- PROBLEM DETAILS
Without reproducing any picture, copy the records word for word.

- DATA PROVIDED

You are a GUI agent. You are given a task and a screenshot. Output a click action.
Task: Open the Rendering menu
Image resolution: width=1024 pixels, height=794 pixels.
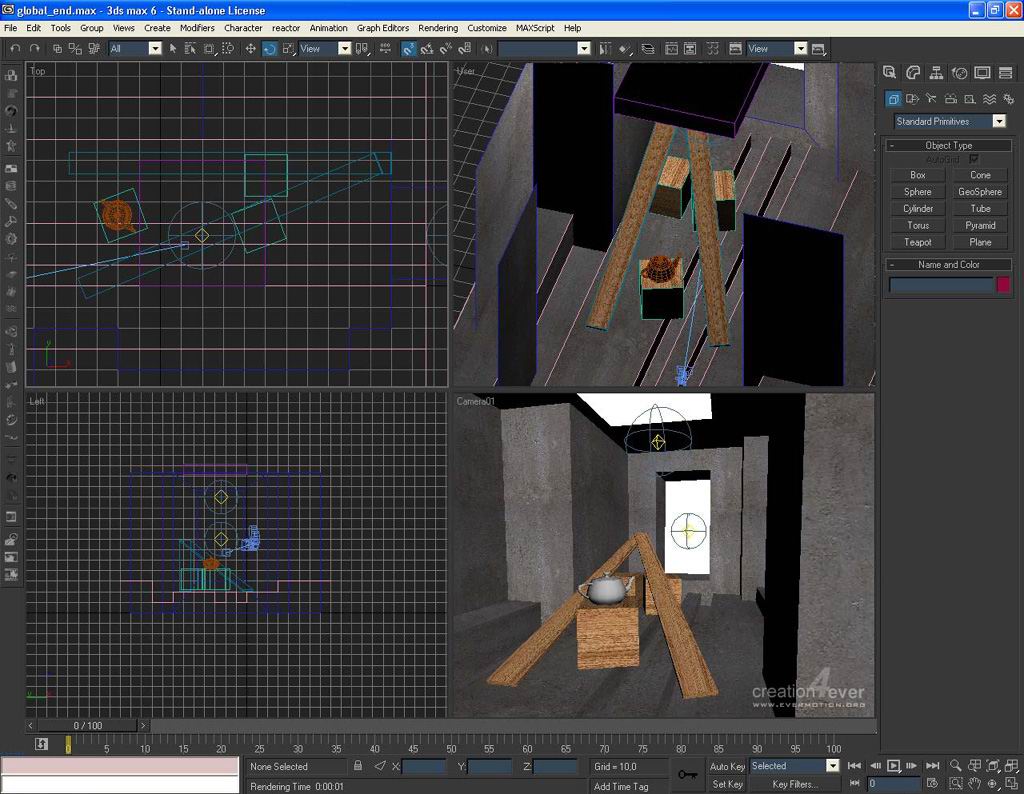pos(437,28)
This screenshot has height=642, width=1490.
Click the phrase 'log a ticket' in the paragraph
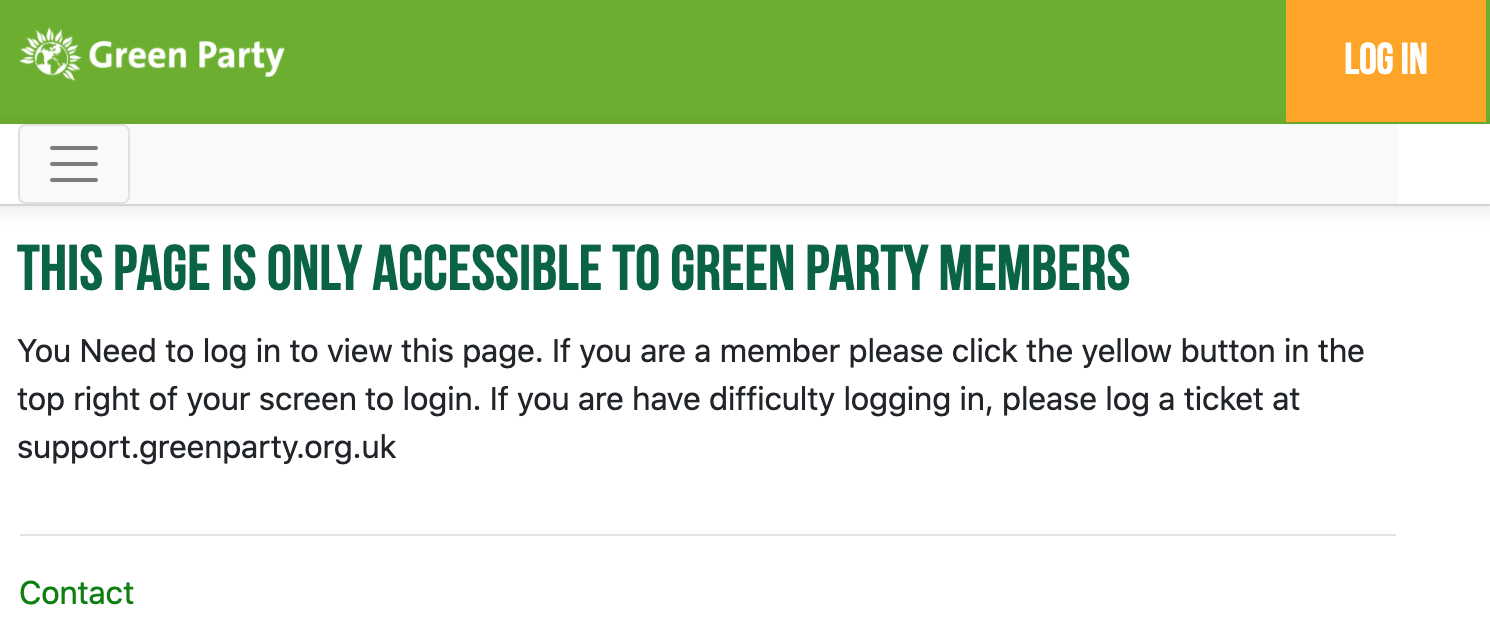(x=1178, y=399)
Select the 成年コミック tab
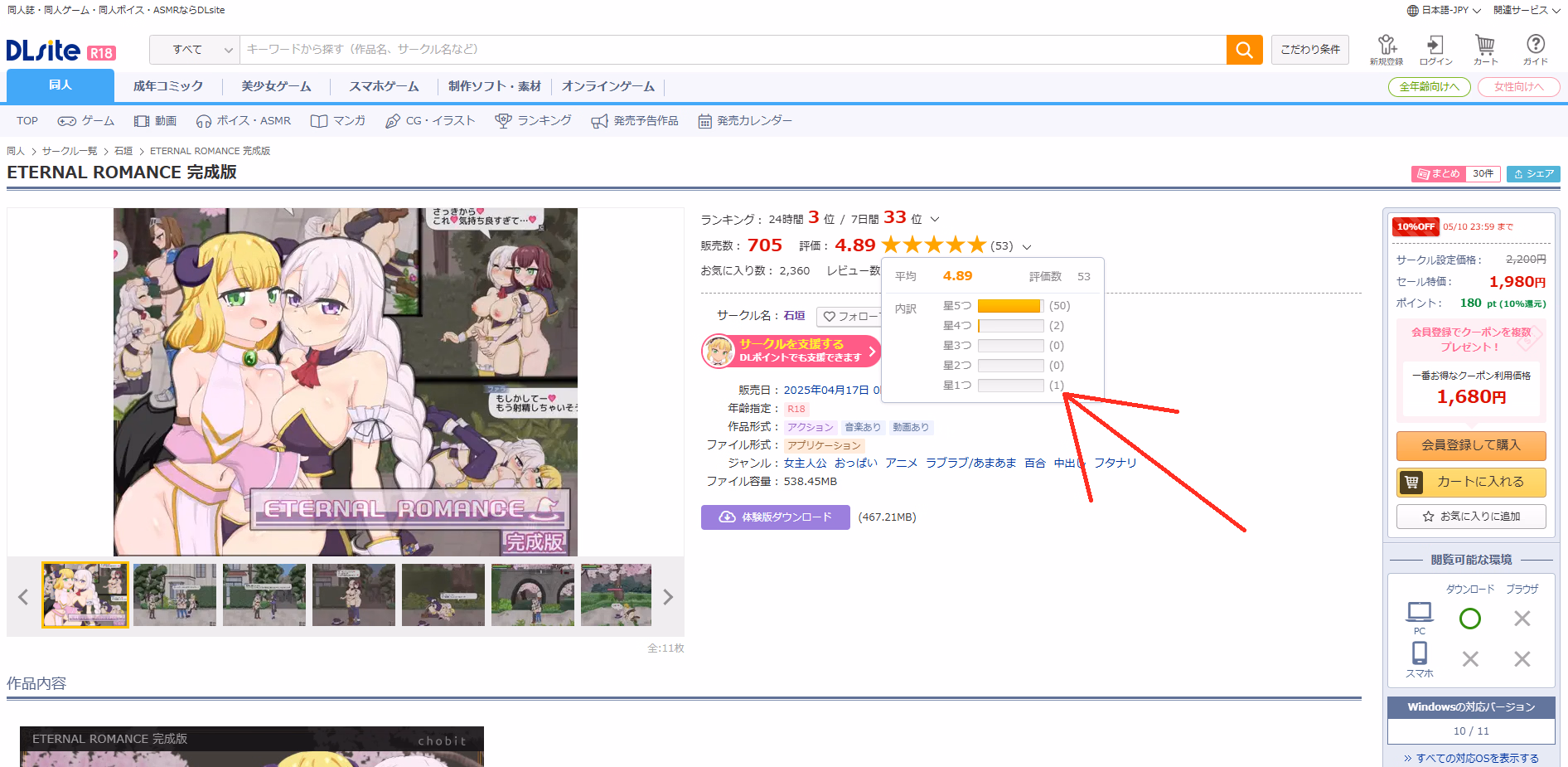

- ANSWER SPACE
You are a GUI agent. You are given a task and a screenshot. Output a click action.
Task: Open the Rendering menu
Image resolution: width=1024 pixels, height=794 pixels.
pos(437,28)
This screenshot has height=642, width=1490.
Click the phrase 'log a ticket' in the paragraph
(x=1178, y=399)
Select the 成年コミック tab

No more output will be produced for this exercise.